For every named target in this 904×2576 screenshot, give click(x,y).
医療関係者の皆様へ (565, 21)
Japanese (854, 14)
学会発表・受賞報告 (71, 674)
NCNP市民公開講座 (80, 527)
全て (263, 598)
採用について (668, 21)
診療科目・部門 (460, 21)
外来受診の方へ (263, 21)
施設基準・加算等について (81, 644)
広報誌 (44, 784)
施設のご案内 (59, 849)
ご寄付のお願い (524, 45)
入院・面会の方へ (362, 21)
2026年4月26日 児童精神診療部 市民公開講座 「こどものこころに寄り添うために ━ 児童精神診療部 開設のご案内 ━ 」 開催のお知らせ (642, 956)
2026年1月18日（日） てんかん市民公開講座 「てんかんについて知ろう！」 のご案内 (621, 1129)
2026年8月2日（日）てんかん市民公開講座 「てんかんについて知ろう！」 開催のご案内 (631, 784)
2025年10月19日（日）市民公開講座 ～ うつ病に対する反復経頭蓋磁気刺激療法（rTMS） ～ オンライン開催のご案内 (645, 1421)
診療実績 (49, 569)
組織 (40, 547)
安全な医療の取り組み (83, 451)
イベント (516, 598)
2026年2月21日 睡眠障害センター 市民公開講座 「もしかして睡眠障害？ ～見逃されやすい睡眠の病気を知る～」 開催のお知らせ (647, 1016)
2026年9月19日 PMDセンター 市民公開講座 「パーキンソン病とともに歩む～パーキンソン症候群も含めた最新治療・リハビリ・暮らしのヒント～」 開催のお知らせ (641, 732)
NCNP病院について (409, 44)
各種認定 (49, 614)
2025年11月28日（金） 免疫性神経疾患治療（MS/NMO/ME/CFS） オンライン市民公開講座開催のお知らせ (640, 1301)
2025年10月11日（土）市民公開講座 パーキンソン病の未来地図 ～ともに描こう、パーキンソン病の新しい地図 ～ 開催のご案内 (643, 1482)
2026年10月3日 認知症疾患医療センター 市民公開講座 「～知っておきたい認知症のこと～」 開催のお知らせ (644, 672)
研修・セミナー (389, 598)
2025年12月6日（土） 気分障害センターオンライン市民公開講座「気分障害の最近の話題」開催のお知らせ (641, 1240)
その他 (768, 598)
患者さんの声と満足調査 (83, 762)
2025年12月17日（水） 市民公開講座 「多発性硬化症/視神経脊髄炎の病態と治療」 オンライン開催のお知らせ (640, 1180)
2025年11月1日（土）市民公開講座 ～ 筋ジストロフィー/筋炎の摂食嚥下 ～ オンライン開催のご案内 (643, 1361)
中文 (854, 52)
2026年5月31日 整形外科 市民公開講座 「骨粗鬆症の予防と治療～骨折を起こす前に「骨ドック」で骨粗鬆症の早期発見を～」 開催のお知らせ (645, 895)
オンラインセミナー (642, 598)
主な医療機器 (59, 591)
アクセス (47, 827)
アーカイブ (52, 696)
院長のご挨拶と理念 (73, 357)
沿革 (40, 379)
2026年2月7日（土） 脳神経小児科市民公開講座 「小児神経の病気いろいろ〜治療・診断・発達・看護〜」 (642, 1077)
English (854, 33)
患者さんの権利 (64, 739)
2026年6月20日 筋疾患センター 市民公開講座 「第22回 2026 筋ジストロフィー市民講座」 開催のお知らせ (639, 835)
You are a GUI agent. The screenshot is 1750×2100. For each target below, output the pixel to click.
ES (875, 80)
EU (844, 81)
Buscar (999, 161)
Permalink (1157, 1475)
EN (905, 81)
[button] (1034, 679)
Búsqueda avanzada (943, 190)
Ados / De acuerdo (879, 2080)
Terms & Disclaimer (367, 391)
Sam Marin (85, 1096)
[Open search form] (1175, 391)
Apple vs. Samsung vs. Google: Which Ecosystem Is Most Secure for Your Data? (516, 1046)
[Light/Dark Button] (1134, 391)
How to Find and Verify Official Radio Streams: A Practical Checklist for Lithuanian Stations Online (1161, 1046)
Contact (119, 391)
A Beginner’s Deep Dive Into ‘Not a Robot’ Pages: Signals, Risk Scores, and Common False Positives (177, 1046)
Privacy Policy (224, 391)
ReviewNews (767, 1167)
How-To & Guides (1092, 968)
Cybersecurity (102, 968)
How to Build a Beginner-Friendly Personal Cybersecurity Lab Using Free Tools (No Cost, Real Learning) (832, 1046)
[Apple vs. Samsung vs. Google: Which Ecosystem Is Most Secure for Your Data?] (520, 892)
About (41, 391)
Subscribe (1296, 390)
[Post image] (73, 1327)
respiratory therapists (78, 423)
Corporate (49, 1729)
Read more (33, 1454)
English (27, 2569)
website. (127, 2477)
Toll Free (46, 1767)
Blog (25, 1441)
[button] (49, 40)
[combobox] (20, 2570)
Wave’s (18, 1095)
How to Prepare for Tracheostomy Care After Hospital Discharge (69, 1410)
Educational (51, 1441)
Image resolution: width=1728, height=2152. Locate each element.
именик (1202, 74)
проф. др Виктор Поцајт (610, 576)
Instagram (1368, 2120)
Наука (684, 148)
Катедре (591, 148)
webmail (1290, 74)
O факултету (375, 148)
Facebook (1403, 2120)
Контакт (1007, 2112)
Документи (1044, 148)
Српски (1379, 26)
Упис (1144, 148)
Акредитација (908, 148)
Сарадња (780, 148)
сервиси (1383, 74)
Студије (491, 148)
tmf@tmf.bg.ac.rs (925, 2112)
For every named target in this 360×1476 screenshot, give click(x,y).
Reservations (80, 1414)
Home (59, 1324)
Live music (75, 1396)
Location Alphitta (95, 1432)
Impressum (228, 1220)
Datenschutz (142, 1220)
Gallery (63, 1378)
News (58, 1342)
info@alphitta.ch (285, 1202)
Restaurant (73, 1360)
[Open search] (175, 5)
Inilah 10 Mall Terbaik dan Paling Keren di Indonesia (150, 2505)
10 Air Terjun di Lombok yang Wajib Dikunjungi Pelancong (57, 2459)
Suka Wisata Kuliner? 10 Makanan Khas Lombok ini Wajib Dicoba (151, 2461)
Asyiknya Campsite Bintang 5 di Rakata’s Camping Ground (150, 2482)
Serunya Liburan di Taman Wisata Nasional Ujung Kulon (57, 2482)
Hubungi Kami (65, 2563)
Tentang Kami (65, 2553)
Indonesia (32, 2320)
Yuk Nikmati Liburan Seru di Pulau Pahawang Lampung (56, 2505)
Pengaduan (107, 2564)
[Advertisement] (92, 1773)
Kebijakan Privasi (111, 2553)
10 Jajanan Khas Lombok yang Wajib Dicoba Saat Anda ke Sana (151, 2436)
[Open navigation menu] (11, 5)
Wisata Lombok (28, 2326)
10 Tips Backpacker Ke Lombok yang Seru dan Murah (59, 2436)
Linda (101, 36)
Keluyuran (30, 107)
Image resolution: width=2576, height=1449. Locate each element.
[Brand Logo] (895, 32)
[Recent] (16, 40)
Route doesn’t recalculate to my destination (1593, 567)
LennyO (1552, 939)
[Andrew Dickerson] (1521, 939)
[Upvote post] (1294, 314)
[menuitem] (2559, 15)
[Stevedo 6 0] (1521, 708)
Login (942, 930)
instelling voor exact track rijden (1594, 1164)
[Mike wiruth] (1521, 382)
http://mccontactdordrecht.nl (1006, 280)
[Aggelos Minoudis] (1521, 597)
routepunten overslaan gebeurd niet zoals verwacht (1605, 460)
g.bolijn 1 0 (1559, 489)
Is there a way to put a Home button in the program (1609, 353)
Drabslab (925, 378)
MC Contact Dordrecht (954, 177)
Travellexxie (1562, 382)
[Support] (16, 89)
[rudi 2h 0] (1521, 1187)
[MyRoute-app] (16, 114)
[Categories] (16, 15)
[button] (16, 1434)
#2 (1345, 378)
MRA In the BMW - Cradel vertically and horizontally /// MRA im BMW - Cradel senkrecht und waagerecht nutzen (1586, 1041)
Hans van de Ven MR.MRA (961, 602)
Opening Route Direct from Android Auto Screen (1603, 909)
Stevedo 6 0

* [WHAT TO DO] Copy the records above exactly, beginning at the line that contains "webmail (1290, 74)" and stopping after the line that contains "Inilah 10 Mall".

* [EXPECTED ANSWER]
webmail (1290, 74)
O факултету (375, 148)
Facebook (1403, 2120)
Контакт (1007, 2112)
Документи (1044, 148)
Српски (1379, 26)
Упис (1144, 148)
Акредитација (908, 148)
Сарадња (780, 148)
сервиси (1383, 74)
Студије (491, 148)
tmf@tmf.bg.ac.rs (925, 2112)
For every named target in this 360×1476 screenshot, give click(x,y).
Reservations (80, 1414)
Home (59, 1324)
Live music (75, 1396)
Location Alphitta (95, 1432)
Impressum (228, 1220)
Datenschutz (142, 1220)
Gallery (63, 1378)
News (58, 1342)
info@alphitta.ch (285, 1202)
Restaurant (73, 1360)
[Open search] (175, 5)
Inilah 10 Mall Terbaik dan Paling Keren di Indonesia (150, 2505)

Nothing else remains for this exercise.